Here’s what I wanted to show you, let’s say you’re looking at this stock and you think, “Wow! That Dan Fitzpatrick’s right.” I think the stock closed yesterday at 3.90 so you say, “I want to buy this stock.” Okay, so first thing in the morning, we’ll just go with the 5-minute chart, I don’t have after hours here, this is where the stock closed yesterday, ticking up a little bit. So let’s say you’re looking at this, all right first thing in the morning when you see the stock starting the fire off, you go back, you should have this already etched in your brain, you go back and see this was a stock on a breakout. You see that and say, “Wow! It’s breaking out.” So you look at this, you set your stop here, and you set a tight stop and let this stock run; here’s what’s interesting, the stock blew through $4.00 and didn’t trade below that, this is kind of interesting to me anyway, this is $4.00, the stock actually blew through $4.00 pretty quick and then was trading on top of it.
So this is confirmation that when the stock is falling or retracing to an even figure like $4.00, if it bounces off of that level, then you say, “Okay, well that’s where demand is.” If it falls away from that level you say, “Okay, well that’s where supply is.” So here we know that there’s strong demand for this stock, so what you should be doing is holding this thing, just hold it all the way through. Now what are you going to do? The stocks up so much at the end of the day today, you’re going to do the “Hey! Let’s do that again trade.” The stock closed at 4.78, which is almost the high of the day, so you look and see how the stock acts, if it starts trading higher still you do not go back to the daily chart, because you know what that looks like already; you stay zoomed in and you stick with this stock as long as it keeps printing these nice little green outlined candles with white in the middle, which means the close is higher than the open, which means it’s all good.
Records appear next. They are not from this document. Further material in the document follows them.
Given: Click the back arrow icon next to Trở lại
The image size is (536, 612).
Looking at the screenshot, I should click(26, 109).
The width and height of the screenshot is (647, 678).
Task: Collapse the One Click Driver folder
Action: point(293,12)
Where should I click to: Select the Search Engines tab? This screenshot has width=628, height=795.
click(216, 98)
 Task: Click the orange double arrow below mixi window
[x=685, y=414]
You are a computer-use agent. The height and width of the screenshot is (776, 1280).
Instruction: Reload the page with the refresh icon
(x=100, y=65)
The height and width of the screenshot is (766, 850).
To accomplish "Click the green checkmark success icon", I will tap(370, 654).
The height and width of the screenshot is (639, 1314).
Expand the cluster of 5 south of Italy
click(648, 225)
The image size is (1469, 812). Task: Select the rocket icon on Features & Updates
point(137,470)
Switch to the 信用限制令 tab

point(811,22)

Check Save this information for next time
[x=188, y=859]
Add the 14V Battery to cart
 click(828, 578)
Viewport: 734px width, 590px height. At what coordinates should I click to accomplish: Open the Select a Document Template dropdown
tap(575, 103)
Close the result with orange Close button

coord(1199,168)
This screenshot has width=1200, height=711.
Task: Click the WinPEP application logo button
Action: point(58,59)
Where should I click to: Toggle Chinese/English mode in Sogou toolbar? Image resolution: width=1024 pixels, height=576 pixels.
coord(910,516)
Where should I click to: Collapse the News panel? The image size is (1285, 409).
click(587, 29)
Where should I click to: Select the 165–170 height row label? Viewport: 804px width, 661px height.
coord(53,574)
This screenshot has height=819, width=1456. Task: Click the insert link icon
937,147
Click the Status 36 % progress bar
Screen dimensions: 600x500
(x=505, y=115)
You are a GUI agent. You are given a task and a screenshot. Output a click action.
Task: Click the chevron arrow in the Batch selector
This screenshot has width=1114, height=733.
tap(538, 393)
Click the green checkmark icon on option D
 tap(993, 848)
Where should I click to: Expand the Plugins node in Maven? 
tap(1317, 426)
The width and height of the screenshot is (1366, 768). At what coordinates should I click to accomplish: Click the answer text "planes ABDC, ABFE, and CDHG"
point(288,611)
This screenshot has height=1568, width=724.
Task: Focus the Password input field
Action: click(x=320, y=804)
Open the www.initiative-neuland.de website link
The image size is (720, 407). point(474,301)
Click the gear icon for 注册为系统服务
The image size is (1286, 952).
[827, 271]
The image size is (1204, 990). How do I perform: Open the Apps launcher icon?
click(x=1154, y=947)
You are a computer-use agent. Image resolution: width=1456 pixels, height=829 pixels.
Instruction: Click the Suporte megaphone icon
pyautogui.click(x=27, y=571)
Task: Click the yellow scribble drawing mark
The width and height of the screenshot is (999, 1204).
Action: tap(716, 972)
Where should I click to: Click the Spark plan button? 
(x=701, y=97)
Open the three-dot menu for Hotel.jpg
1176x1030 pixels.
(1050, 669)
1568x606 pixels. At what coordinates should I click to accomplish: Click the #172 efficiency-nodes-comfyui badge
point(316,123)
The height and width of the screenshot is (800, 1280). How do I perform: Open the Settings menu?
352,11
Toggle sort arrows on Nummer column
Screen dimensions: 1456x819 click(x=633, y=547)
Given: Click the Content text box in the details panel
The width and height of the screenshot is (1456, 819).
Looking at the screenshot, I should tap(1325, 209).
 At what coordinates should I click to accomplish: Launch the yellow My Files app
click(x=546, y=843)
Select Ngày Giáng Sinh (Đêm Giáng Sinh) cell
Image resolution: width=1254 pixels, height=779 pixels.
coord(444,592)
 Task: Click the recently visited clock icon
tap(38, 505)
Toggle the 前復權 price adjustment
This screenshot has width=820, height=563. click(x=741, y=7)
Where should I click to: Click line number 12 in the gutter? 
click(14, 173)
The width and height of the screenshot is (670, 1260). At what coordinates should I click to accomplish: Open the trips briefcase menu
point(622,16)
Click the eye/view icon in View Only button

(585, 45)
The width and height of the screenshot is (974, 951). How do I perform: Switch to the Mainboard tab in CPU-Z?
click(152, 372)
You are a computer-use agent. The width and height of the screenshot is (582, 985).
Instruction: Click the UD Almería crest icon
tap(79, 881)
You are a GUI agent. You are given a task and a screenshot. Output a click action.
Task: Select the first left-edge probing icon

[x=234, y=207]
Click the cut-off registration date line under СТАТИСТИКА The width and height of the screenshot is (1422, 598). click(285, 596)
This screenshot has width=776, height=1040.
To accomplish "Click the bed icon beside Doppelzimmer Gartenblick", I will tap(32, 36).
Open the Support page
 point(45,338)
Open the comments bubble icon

So this is a type a trade that you want to be making, ideally you want to be making it yesterday and I am NOT pounding the table saying this is going to go up again. What I’m saying is, patterns tend to repeat themselves all the way up until the magical moment when they don’t. This I would look at and go, “There’s no way I’m going to buy it at 4.78, wish I had bought it at 3.78.” But if the stock continues to work its way higher on that 5-minute chart, coming out of a volatility squeeze like it did yesterday, like it did the day before, if that’s the way it’s going to start trading, I would take that thing for a ride; just use the 5-minute, even the 1-minute chart for your trading decision.